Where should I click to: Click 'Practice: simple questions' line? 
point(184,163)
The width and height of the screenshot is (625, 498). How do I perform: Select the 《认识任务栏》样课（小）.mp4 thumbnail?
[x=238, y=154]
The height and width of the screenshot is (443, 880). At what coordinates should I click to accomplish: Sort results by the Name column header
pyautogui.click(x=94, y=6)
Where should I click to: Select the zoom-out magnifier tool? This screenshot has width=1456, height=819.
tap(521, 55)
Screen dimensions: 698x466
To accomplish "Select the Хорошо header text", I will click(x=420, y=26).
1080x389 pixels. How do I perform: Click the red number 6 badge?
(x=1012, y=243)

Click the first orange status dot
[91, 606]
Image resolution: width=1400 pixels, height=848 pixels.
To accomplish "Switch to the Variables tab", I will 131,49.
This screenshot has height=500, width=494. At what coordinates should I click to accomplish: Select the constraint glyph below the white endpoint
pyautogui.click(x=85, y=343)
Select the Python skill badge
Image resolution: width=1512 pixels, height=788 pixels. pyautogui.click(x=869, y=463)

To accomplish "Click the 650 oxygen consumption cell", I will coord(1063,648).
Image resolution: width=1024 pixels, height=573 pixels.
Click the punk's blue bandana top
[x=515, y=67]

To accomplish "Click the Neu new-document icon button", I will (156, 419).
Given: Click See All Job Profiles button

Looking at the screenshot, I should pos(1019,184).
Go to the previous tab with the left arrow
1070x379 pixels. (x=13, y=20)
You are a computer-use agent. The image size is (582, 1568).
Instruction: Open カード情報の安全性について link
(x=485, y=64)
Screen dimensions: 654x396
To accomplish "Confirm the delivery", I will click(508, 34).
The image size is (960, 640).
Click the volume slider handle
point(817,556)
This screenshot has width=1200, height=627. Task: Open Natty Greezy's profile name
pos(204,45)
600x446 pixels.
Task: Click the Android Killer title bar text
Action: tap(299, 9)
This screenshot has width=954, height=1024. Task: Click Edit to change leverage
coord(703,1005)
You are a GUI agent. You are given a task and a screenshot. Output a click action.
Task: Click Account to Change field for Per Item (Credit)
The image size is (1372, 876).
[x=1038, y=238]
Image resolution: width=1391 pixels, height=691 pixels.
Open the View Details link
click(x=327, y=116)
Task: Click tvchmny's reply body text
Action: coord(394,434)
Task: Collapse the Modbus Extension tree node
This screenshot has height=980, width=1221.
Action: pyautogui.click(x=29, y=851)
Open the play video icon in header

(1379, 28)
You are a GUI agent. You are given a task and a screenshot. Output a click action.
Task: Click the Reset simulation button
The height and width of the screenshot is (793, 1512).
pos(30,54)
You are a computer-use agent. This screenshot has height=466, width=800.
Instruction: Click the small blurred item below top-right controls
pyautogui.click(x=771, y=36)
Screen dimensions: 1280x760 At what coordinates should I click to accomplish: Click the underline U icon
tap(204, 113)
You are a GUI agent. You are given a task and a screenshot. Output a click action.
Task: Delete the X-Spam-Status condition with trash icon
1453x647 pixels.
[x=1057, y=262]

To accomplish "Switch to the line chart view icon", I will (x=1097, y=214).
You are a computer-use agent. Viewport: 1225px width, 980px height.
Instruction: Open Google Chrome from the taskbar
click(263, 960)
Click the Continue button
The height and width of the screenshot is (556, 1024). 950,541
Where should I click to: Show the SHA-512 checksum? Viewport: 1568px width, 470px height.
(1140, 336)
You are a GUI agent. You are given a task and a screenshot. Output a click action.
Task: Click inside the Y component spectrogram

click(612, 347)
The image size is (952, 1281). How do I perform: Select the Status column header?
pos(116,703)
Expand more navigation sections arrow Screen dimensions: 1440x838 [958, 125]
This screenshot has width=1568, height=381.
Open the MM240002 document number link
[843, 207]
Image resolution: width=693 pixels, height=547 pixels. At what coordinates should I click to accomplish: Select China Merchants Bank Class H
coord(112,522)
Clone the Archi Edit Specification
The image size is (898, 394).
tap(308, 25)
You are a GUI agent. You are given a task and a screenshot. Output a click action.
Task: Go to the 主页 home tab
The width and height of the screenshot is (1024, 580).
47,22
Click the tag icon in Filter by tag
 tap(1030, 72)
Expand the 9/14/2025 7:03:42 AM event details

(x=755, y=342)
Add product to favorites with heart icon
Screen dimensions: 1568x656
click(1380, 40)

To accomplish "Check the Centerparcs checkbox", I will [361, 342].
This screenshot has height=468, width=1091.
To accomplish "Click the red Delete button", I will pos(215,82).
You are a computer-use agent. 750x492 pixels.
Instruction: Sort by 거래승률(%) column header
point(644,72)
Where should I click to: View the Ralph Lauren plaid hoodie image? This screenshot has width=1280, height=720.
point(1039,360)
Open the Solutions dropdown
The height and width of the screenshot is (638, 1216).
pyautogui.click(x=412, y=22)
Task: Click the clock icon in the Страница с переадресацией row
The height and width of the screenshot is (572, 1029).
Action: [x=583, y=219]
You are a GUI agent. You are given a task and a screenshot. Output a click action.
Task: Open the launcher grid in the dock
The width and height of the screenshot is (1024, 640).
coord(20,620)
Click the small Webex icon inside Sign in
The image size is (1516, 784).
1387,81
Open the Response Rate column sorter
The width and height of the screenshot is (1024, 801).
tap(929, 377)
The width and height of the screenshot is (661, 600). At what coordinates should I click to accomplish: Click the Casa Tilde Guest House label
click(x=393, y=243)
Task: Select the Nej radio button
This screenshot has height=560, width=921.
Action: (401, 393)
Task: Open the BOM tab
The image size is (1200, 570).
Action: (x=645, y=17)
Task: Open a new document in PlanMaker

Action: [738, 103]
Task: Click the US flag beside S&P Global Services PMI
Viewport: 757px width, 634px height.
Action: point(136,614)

:::::

**What the task asks:**
Every entry needs to be copied again exactly.

**Exercise result:**
Where should I click to: Click 'Practice: simple questions' line? 
point(184,163)
The width and height of the screenshot is (625, 498). How do I perform: Select the 《认识任务栏》样课（小）.mp4 thumbnail?
[x=238, y=154]
The height and width of the screenshot is (443, 880). At what coordinates should I click to accomplish: Sort results by the Name column header
pyautogui.click(x=94, y=6)
Where should I click to: Select the zoom-out magnifier tool? This screenshot has width=1456, height=819.
tap(521, 55)
Screen dimensions: 698x466
To accomplish "Select the Хорошо header text", I will click(x=420, y=26).
1080x389 pixels. How do I perform: Click the red number 6 badge?
(x=1012, y=243)

Click the first orange status dot
[91, 606]
Image resolution: width=1400 pixels, height=848 pixels.
To accomplish "Switch to the Variables tab", I will 131,49.
This screenshot has height=500, width=494. At what coordinates should I click to accomplish: Select the constraint glyph below the white endpoint
pyautogui.click(x=85, y=343)
Select the Python skill badge
Image resolution: width=1512 pixels, height=788 pixels. pyautogui.click(x=869, y=463)

To accomplish "Click the 650 oxygen consumption cell", I will coord(1063,648).
Image resolution: width=1024 pixels, height=573 pixels.
Click the punk's blue bandana top
[x=515, y=67]

To accomplish "Click the Neu new-document icon button", I will (156, 419).
Given: Click See All Job Profiles button

Looking at the screenshot, I should pos(1019,184).
Go to the previous tab with the left arrow
1070x379 pixels. (x=13, y=20)
You are a computer-use agent. The image size is (582, 1568).
Instruction: Open カード情報の安全性について link
(x=485, y=64)
Screen dimensions: 654x396
To accomplish "Confirm the delivery", I will click(508, 34).
The image size is (960, 640).
Click the volume slider handle
point(817,556)
This screenshot has width=1200, height=627. Task: Open Natty Greezy's profile name
pos(204,45)
600x446 pixels.
Task: Click the Android Killer title bar text
Action: tap(299, 9)
This screenshot has width=954, height=1024. Task: Click Edit to change leverage
coord(703,1005)
You are a GUI agent. You are given a task and a screenshot. Output a click action.
Task: Click Account to Change field for Per Item (Credit)
The image size is (1372, 876).
[x=1038, y=238]
Image resolution: width=1391 pixels, height=691 pixels.
Open the View Details link
click(x=327, y=116)
Task: Click tvchmny's reply body text
Action: coord(394,434)
Task: Collapse the Modbus Extension tree node
This screenshot has height=980, width=1221.
Action: pyautogui.click(x=29, y=851)
Open the play video icon in header

(1379, 28)
You are a GUI agent. You are given a task and a screenshot. Output a click action.
Task: Click the Reset simulation button
The height and width of the screenshot is (793, 1512).
pos(30,54)
You are a computer-use agent. This screenshot has height=466, width=800.
Instruction: Click the small blurred item below top-right controls
pyautogui.click(x=771, y=36)
Screen dimensions: 1280x760 At what coordinates should I click to accomplish: Click the underline U icon
tap(204, 113)
You are a GUI agent. You are given a task and a screenshot. Output a click action.
Task: Delete the X-Spam-Status condition with trash icon
1453x647 pixels.
[x=1057, y=262]

To accomplish "Switch to the line chart view icon", I will (x=1097, y=214).
You are a computer-use agent. Viewport: 1225px width, 980px height.
Instruction: Open Google Chrome from the taskbar
click(263, 960)
Click the Continue button
The height and width of the screenshot is (556, 1024). 950,541
Where should I click to: Show the SHA-512 checksum? Viewport: 1568px width, 470px height.
(1140, 336)
You are a GUI agent. You are given a task and a screenshot. Output a click action.
Task: Click inside the Y component spectrogram

click(612, 347)
The image size is (952, 1281). How do I perform: Select the Status column header?
pos(116,703)
Expand more navigation sections arrow Screen dimensions: 1440x838 [958, 125]
This screenshot has width=1568, height=381.
Open the MM240002 document number link
[843, 207]
Image resolution: width=693 pixels, height=547 pixels. At what coordinates should I click to accomplish: Select China Merchants Bank Class H
coord(112,522)
Clone the Archi Edit Specification
The image size is (898, 394).
tap(308, 25)
You are a GUI agent. You are given a task and a screenshot. Output a click action.
Task: Go to the 主页 home tab
The width and height of the screenshot is (1024, 580).
47,22
Click the tag icon in Filter by tag
 tap(1030, 72)
Expand the 9/14/2025 7:03:42 AM event details

(x=755, y=342)
Add product to favorites with heart icon
Screen dimensions: 1568x656
click(1380, 40)

To accomplish "Check the Centerparcs checkbox", I will [361, 342].
This screenshot has height=468, width=1091.
To accomplish "Click the red Delete button", I will pos(215,82).
You are a computer-use agent. 750x492 pixels.
Instruction: Sort by 거래승률(%) column header
point(644,72)
Where should I click to: View the Ralph Lauren plaid hoodie image? This screenshot has width=1280, height=720.
point(1039,360)
Open the Solutions dropdown
The height and width of the screenshot is (638, 1216).
pyautogui.click(x=412, y=22)
Task: Click the clock icon in the Страница с переадресацией row
The height and width of the screenshot is (572, 1029).
Action: [x=583, y=219]
You are a GUI agent. You are given a task and a screenshot. Output a click action.
Task: Open the launcher grid in the dock
The width and height of the screenshot is (1024, 640).
coord(20,620)
Click the small Webex icon inside Sign in
The image size is (1516, 784).
1387,81
Open the Response Rate column sorter
The width and height of the screenshot is (1024, 801).
tap(929, 377)
The width and height of the screenshot is (661, 600). At what coordinates should I click to accomplish: Click the Casa Tilde Guest House label
click(x=393, y=243)
Task: Select the Nej radio button
This screenshot has height=560, width=921.
Action: (401, 393)
Task: Open the BOM tab
The image size is (1200, 570).
Action: (x=645, y=17)
Task: Open a new document in PlanMaker

Action: [738, 103]
Task: Click the US flag beside S&P Global Services PMI
Viewport: 757px width, 634px height.
Action: point(136,614)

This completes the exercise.